**Exercise goal:** Although pictures appear in the entries below, leave them out and print exactly the lines from the first line through the line containing "Task: Click the override".

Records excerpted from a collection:
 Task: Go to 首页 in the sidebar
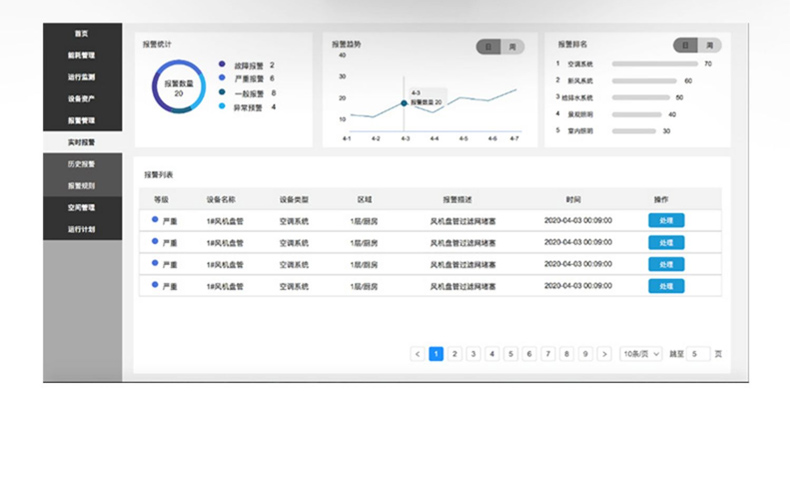coord(82,35)
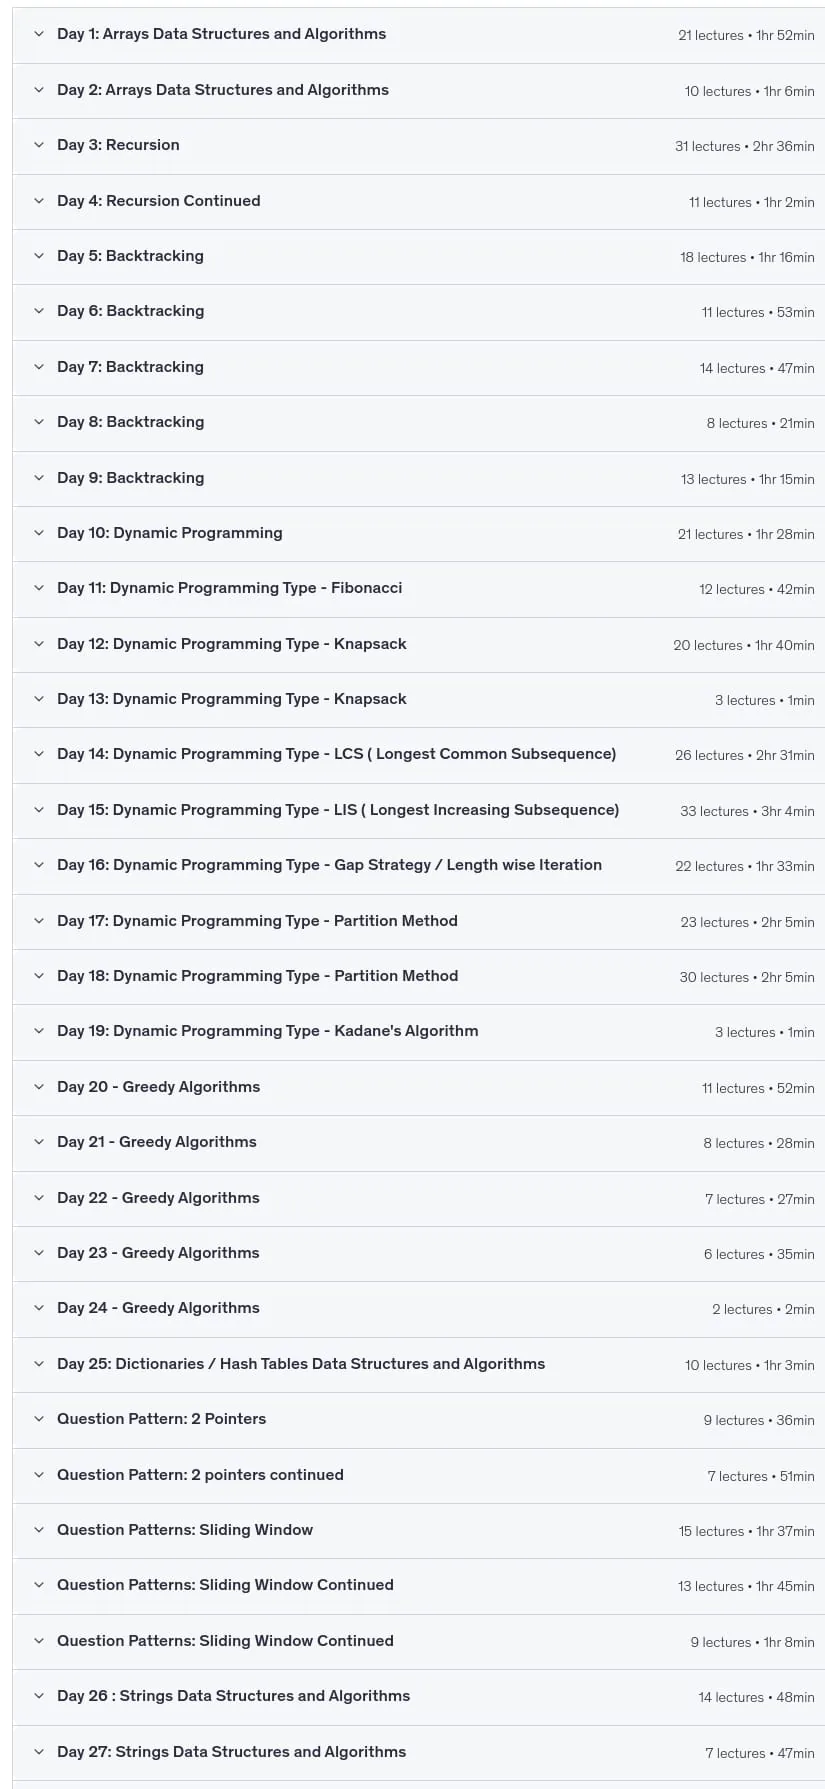
Task: Click chevron next to Day 20 Greedy Algorithms
Action: (39, 1087)
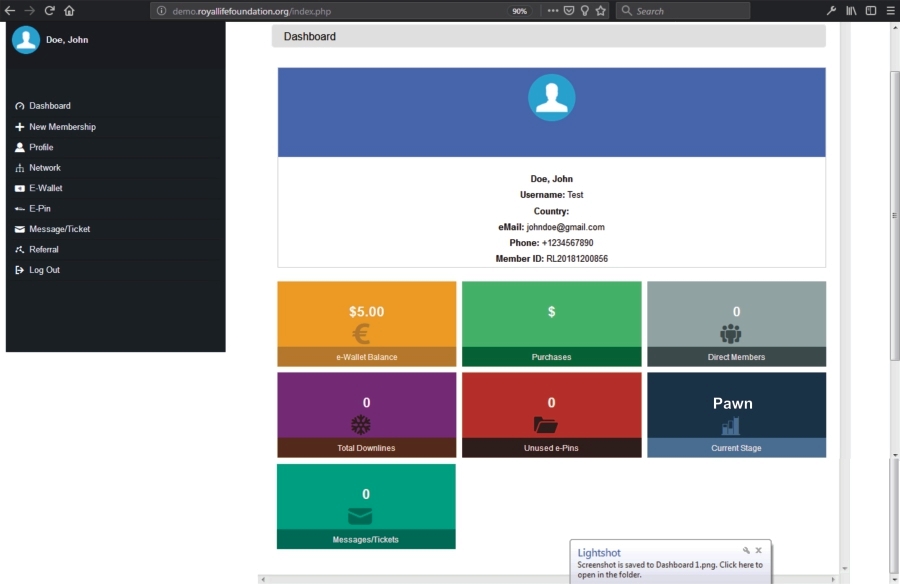900x584 pixels.
Task: Click the euro icon on e-Wallet Balance tile
Action: click(361, 334)
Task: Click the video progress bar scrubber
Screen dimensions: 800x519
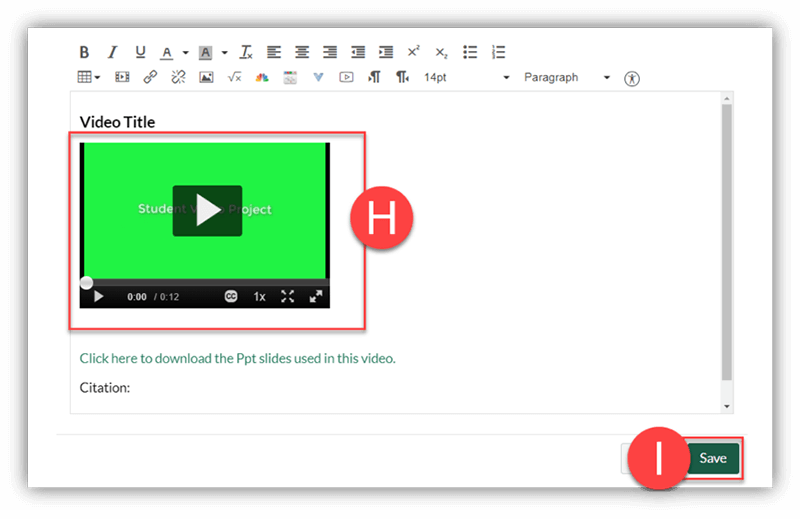Action: click(87, 283)
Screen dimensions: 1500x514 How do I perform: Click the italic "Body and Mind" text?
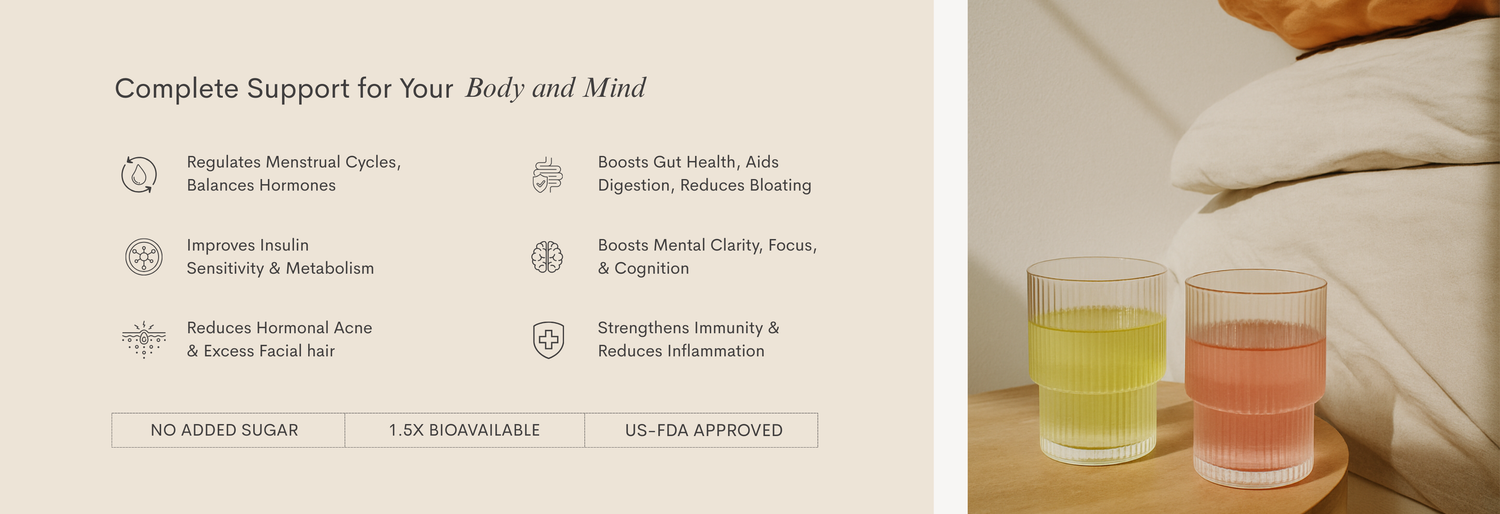click(x=556, y=89)
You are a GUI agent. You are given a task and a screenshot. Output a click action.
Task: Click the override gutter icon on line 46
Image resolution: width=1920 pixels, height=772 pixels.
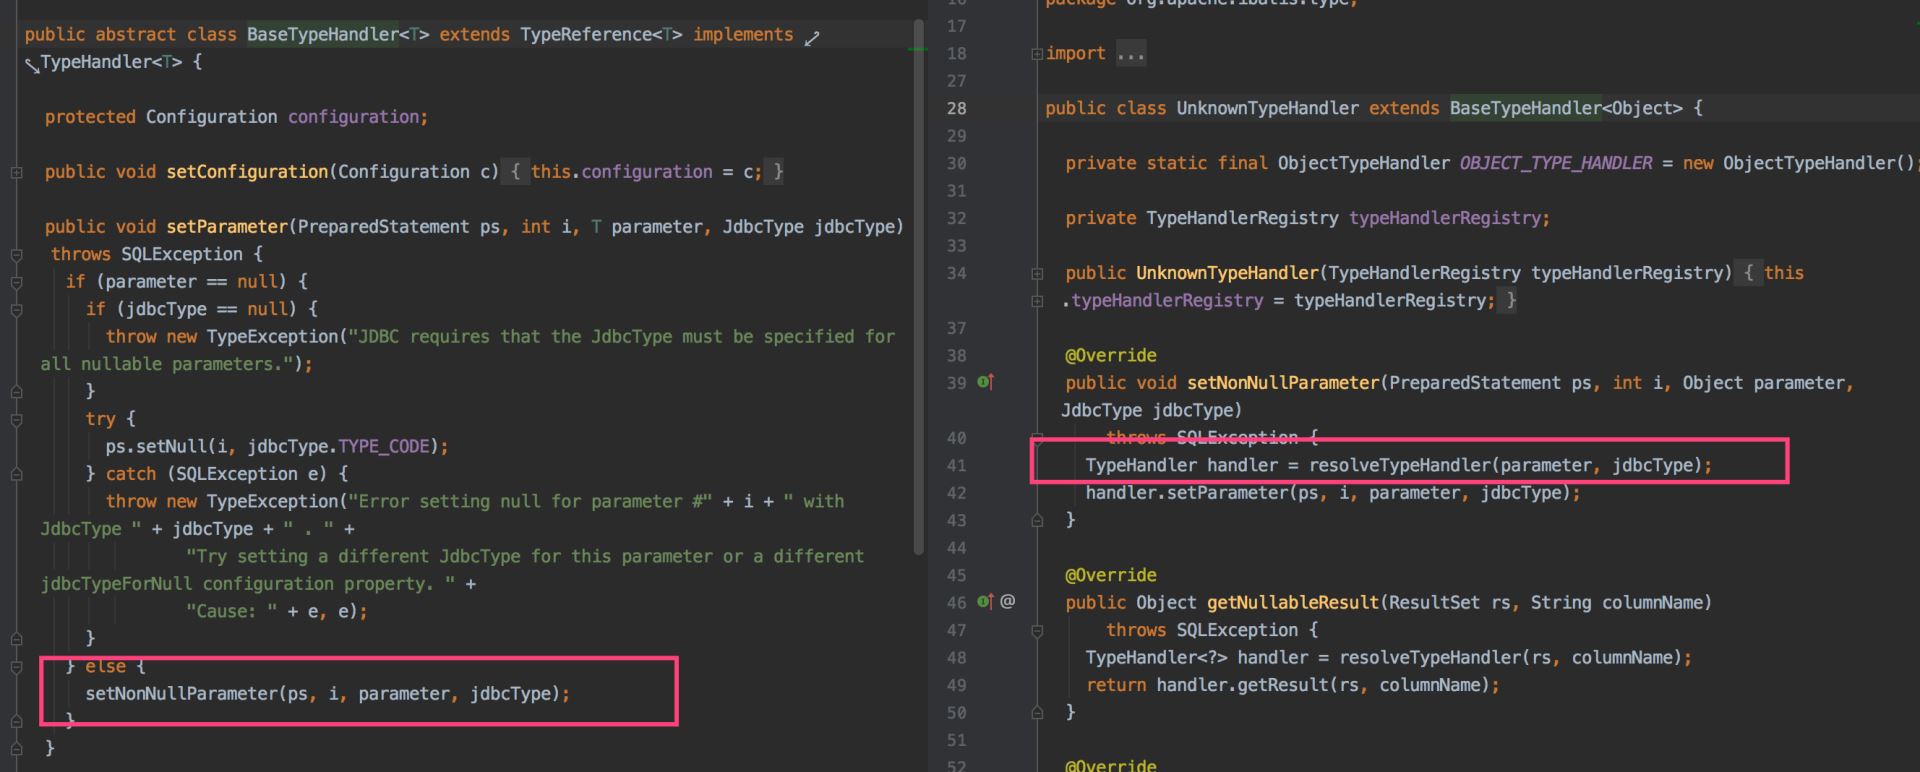(985, 602)
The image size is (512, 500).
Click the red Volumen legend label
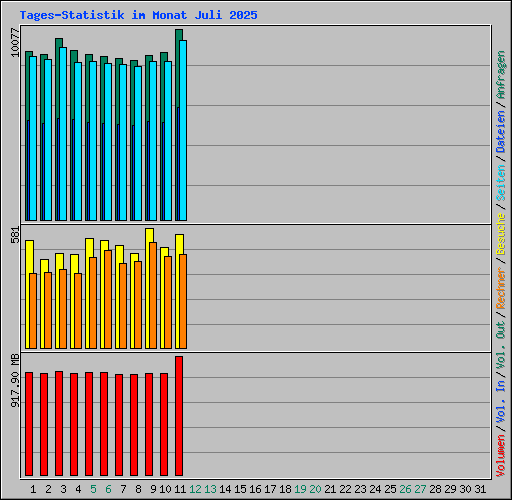(501, 455)
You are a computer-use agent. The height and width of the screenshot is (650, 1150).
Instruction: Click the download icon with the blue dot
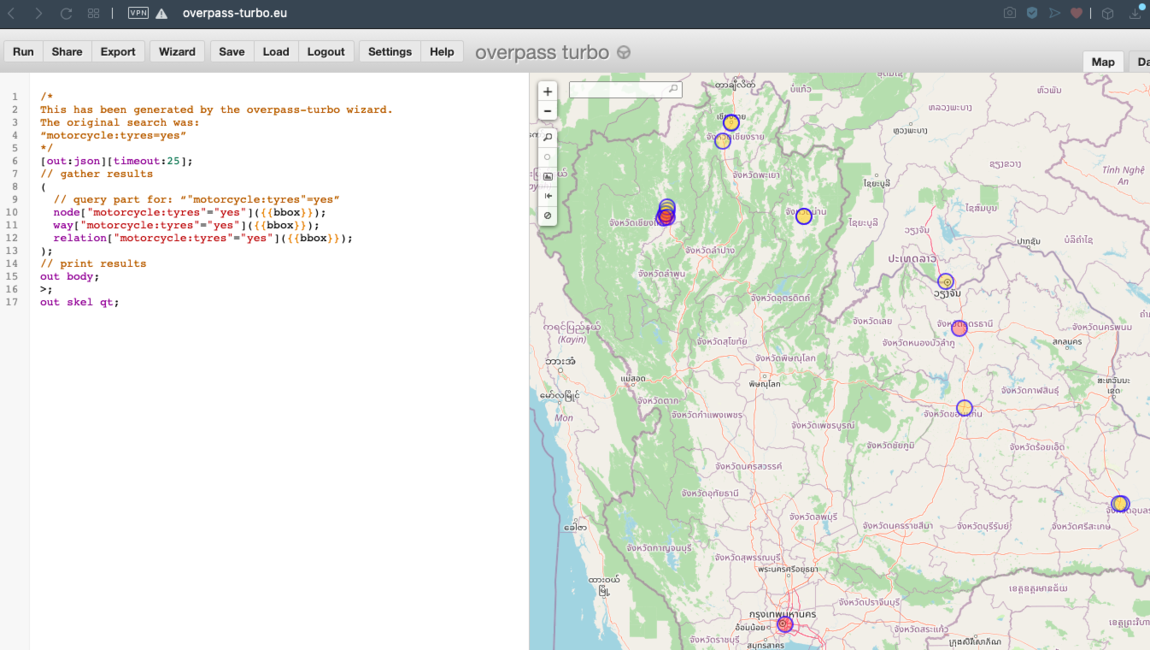tap(1135, 14)
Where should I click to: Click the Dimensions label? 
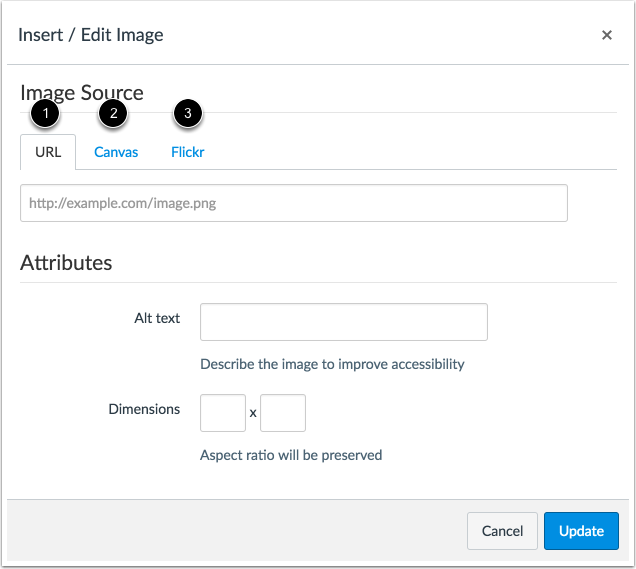point(144,409)
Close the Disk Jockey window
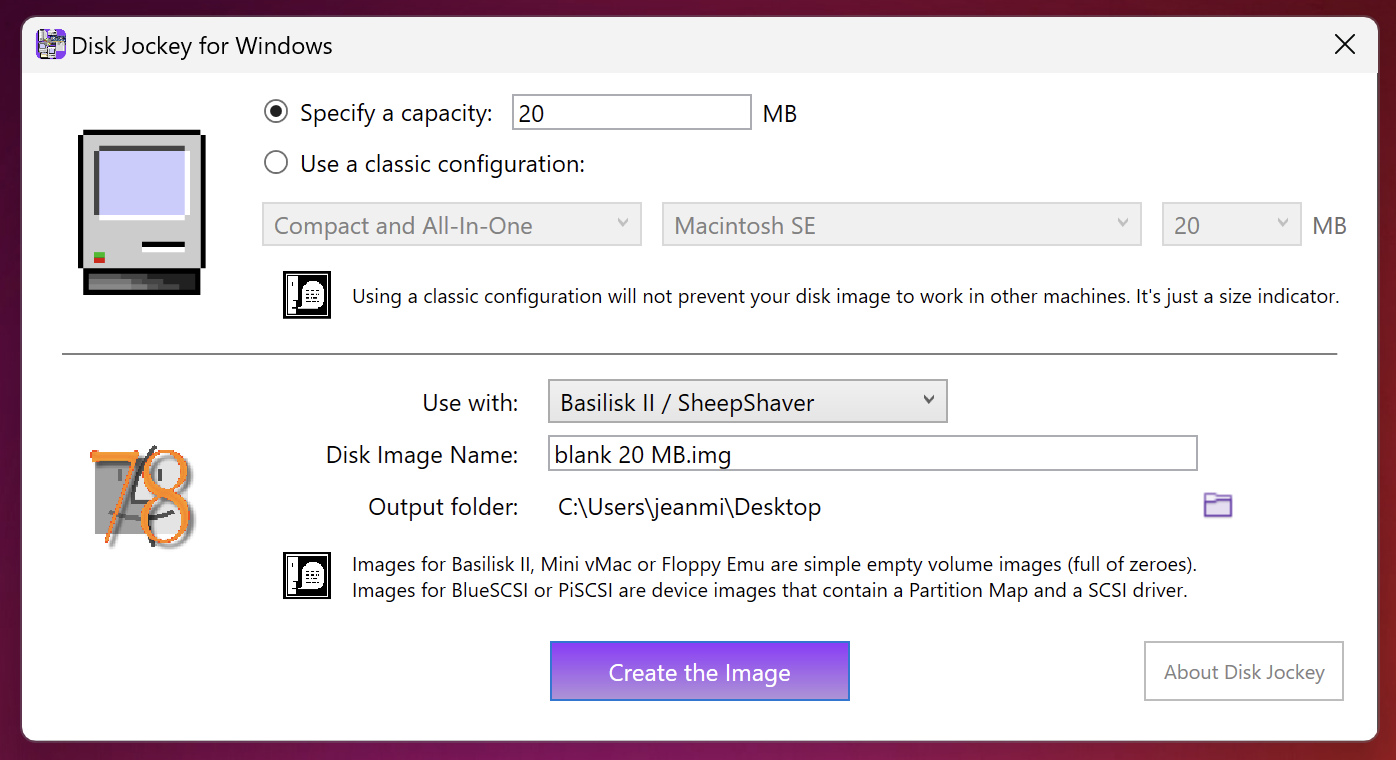 coord(1345,45)
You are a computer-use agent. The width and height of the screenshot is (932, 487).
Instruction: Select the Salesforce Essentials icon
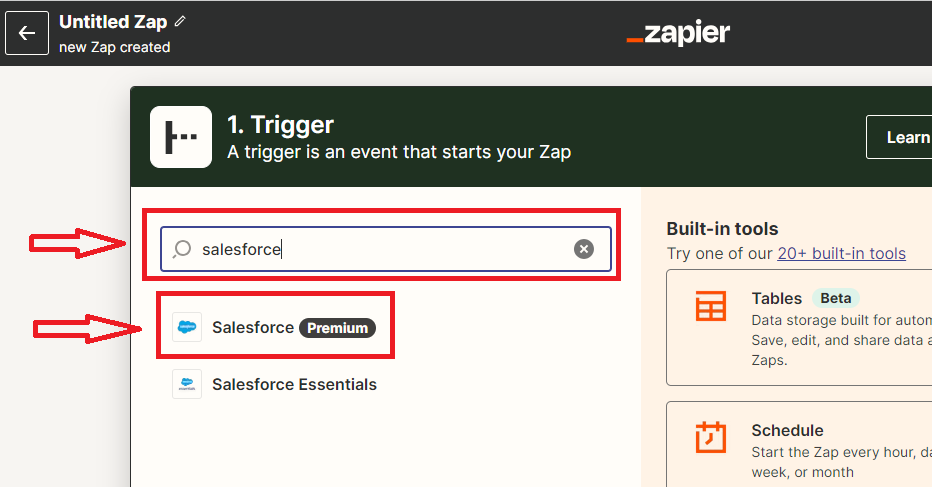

**Reply to the task:**
 Task: Go to 首页 in the sidebar
coord(82,35)
Task: Click chevron next to Day 20 Greedy Algorithms
Action: (39, 1087)
900x584 pixels.
Task: Click the euro icon on e-Wallet Balance tile
Action: click(361, 334)
Task: Click the video progress bar scrubber
Screen dimensions: 800x519
Action: click(87, 283)
Screen dimensions: 1500x514 How do I perform: Click the italic "Body and Mind" text?
click(x=556, y=89)
You are a GUI agent. You are given a task and a screenshot. Output a click action.
Task: Click the override gutter icon on line 46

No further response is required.